Every line in the data below that has the word "will" should be returned.

Dataset items:
- - - - -

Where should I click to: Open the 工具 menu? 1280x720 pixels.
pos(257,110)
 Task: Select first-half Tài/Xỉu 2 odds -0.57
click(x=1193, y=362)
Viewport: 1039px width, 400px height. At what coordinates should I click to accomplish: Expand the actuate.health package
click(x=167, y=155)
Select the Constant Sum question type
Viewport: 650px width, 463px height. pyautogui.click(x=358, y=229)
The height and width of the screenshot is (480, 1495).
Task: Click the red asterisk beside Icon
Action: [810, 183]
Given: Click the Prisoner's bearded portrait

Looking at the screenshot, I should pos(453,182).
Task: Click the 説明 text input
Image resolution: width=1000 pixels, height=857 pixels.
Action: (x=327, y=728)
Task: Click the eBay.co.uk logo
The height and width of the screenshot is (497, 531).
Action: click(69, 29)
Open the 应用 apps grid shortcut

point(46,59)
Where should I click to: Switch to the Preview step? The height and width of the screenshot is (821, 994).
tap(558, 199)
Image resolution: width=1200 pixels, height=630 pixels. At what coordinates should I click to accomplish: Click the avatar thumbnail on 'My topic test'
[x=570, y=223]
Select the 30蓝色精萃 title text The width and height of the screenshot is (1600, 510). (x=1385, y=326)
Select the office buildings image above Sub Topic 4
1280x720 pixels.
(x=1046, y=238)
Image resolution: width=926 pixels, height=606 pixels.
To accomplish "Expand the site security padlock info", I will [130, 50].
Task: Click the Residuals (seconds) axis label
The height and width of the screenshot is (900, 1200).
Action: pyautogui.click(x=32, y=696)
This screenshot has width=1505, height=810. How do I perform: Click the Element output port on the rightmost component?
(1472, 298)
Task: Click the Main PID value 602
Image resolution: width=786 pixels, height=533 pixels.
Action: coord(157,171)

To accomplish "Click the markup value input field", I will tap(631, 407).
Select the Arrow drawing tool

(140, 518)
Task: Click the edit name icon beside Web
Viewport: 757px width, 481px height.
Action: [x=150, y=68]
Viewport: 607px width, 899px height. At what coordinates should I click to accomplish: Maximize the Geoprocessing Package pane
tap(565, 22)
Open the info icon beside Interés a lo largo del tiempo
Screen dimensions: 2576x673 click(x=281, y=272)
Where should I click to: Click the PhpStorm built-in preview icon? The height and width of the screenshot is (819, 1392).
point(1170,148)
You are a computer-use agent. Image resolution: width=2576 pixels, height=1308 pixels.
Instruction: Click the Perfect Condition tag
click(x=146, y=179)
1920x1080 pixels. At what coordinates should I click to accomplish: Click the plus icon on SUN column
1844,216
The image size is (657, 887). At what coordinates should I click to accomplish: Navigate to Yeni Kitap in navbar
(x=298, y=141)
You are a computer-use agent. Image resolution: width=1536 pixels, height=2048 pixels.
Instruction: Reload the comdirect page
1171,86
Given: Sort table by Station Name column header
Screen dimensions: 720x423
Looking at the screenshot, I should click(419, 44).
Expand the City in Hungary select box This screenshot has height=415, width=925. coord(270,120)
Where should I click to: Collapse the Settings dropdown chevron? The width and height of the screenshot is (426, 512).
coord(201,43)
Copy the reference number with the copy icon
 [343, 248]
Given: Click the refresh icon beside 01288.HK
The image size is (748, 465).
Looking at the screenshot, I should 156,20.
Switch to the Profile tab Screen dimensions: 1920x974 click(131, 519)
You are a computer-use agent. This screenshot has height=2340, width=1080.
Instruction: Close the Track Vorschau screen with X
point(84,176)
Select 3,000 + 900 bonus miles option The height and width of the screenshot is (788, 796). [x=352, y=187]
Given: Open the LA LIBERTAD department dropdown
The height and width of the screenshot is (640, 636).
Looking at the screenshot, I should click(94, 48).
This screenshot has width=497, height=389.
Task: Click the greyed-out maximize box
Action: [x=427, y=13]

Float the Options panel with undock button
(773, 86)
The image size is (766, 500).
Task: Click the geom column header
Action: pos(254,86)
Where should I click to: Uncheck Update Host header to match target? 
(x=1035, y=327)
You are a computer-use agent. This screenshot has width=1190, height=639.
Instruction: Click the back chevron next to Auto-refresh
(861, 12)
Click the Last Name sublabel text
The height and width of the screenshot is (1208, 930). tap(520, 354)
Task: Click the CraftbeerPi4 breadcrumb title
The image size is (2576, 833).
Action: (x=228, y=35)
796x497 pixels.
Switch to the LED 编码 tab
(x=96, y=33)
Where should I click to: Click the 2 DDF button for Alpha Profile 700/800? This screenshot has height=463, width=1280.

- - - - -

• Response
To accomplish "Expand the site security padlock info", I will [130, 50].
To accomplish "Click the markup value input field", I will tap(631, 407).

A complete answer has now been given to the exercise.